What does the color indicate?

## Feature importance

Plot the SHAP values just for the first sample\
https://shap.readthedocs.io/en/latest/example_notebooks/api_examples/plots/bar.html

What are the numbers next to the bars?

What are the numbers next to the feature names?

How old is this person?

In what scenarios might the interpretation of SHAP values become ambiguous or less reliable, and how can practitioners mitigate such challenges?

Based on the SHAP values, compute the model's prediction for the first instance

Hint: if the scales do not match, look at the model_output parameter in the shap.TreeExplainer, it can be used in the shap.Explainer as well \
https://shap-lrjball.readthedocs.io/en/latest/generated/shap.TreeExplainer.html

Is it the same as the model's prediction?

Plot the SHAP values for all instances\
https://shap.readthedocs.io/en/latest/example_notebooks/api_examples/plots/bar.html

How is the global importance of each feature calculated?

Which symptom (not age) contributes most to the prediction?

Plot a beeswarm plot of the SHAP values \
https://shap.readthedocs.io/en/latest/example_notebooks/api_examples/plots/beeswarm.html

How is it different from the bar plot?

What does each dot represent?

What does the color of the dot represent?

Having which symptom contributes most to the prediction of being covid positive?

Does having a symptoms is as important for the prediction as not having it?

Within a certain feature what does the vertical dispersion represent?

How do we interpret the variability in SHAP values across instances and features, and what implications does it have for assessing the reliability of feature contributions to model predictions?

## Feature dependence

The XGBoost model we trained in the previous section is very complicated, but by plotting the SHAP value for a feature against the actual value of the feature for all instances we can see how changes in the feature’s value effect the model’s output. 

Note that this plot just explains how the XGBoost model works, not nessecarily how reality works.
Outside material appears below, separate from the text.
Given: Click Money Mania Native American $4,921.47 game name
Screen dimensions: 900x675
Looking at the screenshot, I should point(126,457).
Since the XGBoost model is trained from observational data, it is not nessecarily a causal relationship.

Plot a shap dependence plot for age \
https://shap-lrjball.readthedocs.io/en/latest/generated/shap.dependence_plot.html

Which age group is the least likely to have covid according to the model?

What did the model learn about age?

Plot the same shap dependence plot for age, but now color it by the symptom that contributes most to the prediction of being covid positive

These plots are not always easy to read, so plot it by yourself as a line plot

How is the contribution of age depends on the symptom?
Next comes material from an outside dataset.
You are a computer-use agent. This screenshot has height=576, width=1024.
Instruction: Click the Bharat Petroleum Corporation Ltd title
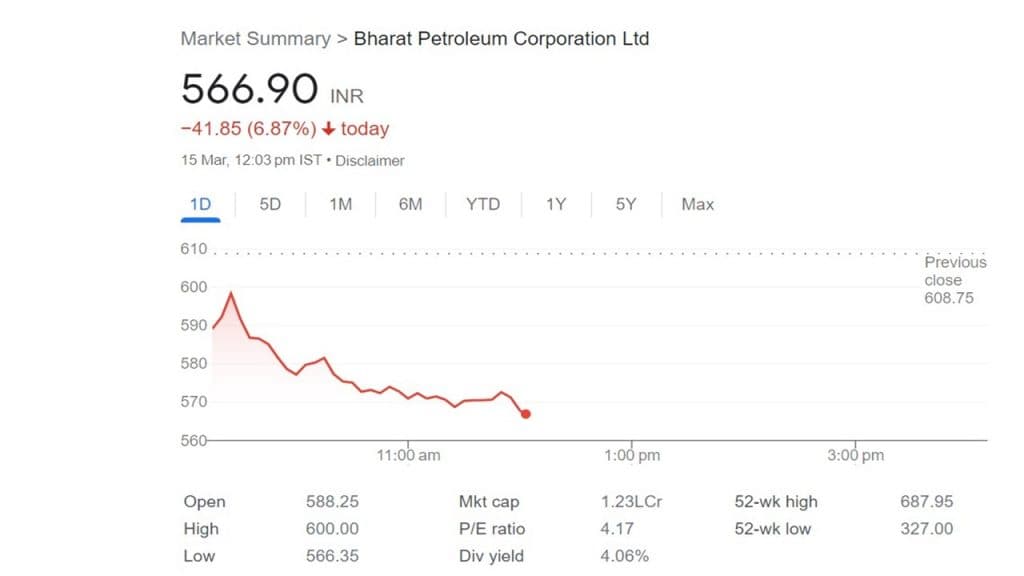click(501, 39)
How would you validate the insights gained from SHAP dependence plots and ensure their robustness?

# Features interaction

SHAP interaction values quantify the extent to which the relationship between two features affects the model's output. By examining these interaction values, we can uncover synergies or dependencies between features that may not be apparent when analyzing them in isolation.

Compute the SHAP interaction values using the TreeExplainer
https://shap.readthedocs.io/en/latest/example_notebooks/tabular_examples/tree_based_models/Basic%20SHAP%20Interaction%20Value%20Example%20in%20XGBoost.html

Plot the SHAP interaction values for age and the most contributing symptom

In the context of SHAP interaction values, what does a positive or negative value indicate for the relationship between two features? How can practitioners interpret and derive insights from these values in the context of model predictions?

Does the direction of effect of a feature (postive or negative SHAP value, not interaction value) depends on the other features in the model?

# Summary

In this tutorial on SHapley Additive exPlanations, you have acquired an understanding of how to elucidate machine learning model outputs and interpret their decisions. SHAP, rooted in cooperative game theory, provides a systematic framework for distributing a model's prediction among its input features fairly, allowing for insightful analysis of feature importance and impact. By exploring SHAP values, feature dependence and interactions, you got practical tools to dissect model outputs, interpret positive and negative feature contributions, and uncover potential synergies between features. Enhancing your skills in model interpretability and deriving meaningful insights from complex predictive models.